→ Required work:
Retype the lines of the listing starting at the line that contains "audit (513, 1349)" and ending at the line that contains "thermal (522, 153)", with both of those lines included and every character unchanged.

— begin Listing —

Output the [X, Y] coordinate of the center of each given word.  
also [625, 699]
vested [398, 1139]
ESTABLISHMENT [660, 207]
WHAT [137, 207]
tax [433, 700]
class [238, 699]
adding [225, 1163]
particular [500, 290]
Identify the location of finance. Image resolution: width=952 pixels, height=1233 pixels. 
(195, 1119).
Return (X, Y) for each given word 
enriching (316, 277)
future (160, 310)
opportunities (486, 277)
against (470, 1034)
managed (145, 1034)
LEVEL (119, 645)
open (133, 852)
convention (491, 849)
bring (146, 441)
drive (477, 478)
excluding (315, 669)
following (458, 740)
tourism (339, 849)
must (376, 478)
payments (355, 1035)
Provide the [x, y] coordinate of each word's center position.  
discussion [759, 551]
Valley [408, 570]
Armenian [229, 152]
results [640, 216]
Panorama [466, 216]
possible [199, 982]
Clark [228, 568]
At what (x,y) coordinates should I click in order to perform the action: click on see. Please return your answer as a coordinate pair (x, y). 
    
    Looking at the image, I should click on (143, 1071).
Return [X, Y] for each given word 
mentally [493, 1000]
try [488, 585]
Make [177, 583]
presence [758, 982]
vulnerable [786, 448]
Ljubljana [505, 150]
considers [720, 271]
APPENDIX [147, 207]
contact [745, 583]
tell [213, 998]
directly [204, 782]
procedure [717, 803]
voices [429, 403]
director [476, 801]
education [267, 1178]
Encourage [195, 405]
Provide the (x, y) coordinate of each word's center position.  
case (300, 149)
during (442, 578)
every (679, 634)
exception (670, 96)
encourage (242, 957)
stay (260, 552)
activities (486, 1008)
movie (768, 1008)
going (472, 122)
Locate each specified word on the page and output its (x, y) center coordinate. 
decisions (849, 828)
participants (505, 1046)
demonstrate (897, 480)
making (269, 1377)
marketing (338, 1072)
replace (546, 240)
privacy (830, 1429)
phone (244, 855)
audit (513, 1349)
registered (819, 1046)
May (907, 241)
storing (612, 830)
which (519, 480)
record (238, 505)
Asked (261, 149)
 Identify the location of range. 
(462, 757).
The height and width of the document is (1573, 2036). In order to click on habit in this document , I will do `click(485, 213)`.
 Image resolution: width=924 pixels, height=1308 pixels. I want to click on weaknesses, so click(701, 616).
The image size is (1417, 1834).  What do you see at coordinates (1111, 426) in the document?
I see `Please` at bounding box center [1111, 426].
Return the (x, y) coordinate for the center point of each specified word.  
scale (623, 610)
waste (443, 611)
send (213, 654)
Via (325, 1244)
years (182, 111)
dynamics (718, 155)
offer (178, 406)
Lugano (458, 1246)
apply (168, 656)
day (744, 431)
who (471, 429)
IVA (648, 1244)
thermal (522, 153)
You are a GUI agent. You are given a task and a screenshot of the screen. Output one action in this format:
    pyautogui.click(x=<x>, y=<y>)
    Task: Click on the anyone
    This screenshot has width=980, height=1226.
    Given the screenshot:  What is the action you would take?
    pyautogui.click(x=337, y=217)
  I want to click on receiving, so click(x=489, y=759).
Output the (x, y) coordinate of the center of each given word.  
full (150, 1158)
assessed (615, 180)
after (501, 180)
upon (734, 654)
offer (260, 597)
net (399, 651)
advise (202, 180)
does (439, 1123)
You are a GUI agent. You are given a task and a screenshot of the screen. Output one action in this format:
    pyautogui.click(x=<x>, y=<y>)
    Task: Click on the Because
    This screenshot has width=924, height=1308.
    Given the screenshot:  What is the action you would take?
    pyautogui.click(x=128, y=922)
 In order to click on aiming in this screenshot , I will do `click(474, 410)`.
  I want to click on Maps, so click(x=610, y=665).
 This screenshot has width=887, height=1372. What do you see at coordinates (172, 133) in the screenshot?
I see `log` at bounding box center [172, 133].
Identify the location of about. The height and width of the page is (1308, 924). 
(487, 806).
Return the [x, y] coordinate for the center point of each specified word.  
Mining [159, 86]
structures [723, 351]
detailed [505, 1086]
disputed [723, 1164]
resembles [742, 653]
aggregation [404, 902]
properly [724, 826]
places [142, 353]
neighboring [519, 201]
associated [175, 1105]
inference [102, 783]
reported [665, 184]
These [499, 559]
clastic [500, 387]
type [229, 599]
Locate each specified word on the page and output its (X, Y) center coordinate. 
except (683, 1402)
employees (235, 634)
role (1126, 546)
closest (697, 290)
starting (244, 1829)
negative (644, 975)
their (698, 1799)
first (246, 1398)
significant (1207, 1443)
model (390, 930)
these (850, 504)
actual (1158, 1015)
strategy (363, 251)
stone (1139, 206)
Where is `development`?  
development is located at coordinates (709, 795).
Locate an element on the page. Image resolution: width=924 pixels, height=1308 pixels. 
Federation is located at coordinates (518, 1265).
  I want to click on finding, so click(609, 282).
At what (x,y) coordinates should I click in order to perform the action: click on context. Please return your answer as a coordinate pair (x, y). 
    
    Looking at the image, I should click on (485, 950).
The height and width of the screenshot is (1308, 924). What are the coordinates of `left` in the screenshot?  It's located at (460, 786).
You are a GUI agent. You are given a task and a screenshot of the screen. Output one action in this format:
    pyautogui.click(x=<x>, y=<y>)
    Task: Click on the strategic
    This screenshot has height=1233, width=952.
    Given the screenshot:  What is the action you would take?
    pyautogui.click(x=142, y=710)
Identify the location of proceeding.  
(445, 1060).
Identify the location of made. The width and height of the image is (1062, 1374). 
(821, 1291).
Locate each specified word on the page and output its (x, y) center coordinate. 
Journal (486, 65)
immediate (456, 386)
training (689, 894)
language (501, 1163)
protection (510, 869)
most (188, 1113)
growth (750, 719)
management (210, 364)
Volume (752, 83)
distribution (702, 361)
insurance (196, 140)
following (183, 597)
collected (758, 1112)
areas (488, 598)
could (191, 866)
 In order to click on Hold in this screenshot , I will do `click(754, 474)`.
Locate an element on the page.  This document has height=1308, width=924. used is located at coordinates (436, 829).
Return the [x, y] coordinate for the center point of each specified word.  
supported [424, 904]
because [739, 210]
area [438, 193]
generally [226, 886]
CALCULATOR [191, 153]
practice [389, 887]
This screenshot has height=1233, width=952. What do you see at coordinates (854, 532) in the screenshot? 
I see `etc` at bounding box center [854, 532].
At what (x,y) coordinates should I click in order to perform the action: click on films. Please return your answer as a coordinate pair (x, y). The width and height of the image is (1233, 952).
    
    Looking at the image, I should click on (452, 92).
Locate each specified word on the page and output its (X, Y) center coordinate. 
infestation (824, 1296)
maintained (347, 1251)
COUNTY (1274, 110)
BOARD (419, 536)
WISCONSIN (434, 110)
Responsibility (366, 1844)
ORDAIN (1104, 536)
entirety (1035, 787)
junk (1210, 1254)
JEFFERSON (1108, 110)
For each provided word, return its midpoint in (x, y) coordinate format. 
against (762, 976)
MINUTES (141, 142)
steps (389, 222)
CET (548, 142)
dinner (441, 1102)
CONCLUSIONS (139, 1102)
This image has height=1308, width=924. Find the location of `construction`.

— end Listing —

→ Output for this task:
audit (513, 1349)
registered (819, 1046)
May (907, 241)
storing (612, 830)
which (519, 480)
record (238, 505)
Asked (261, 149)
 Identify the location of range. 
(462, 757).
The height and width of the document is (1573, 2036). In order to click on habit in this document , I will do `click(485, 213)`.
 Image resolution: width=924 pixels, height=1308 pixels. I want to click on weaknesses, so click(701, 616).
The image size is (1417, 1834).  What do you see at coordinates (1111, 426) in the document?
I see `Please` at bounding box center [1111, 426].
Return the (x, y) coordinate for the center point of each specified word.  
scale (623, 610)
waste (443, 611)
send (213, 654)
Via (325, 1244)
years (182, 111)
dynamics (718, 155)
offer (178, 406)
Lugano (458, 1246)
apply (168, 656)
day (744, 431)
who (471, 429)
IVA (648, 1244)
thermal (522, 153)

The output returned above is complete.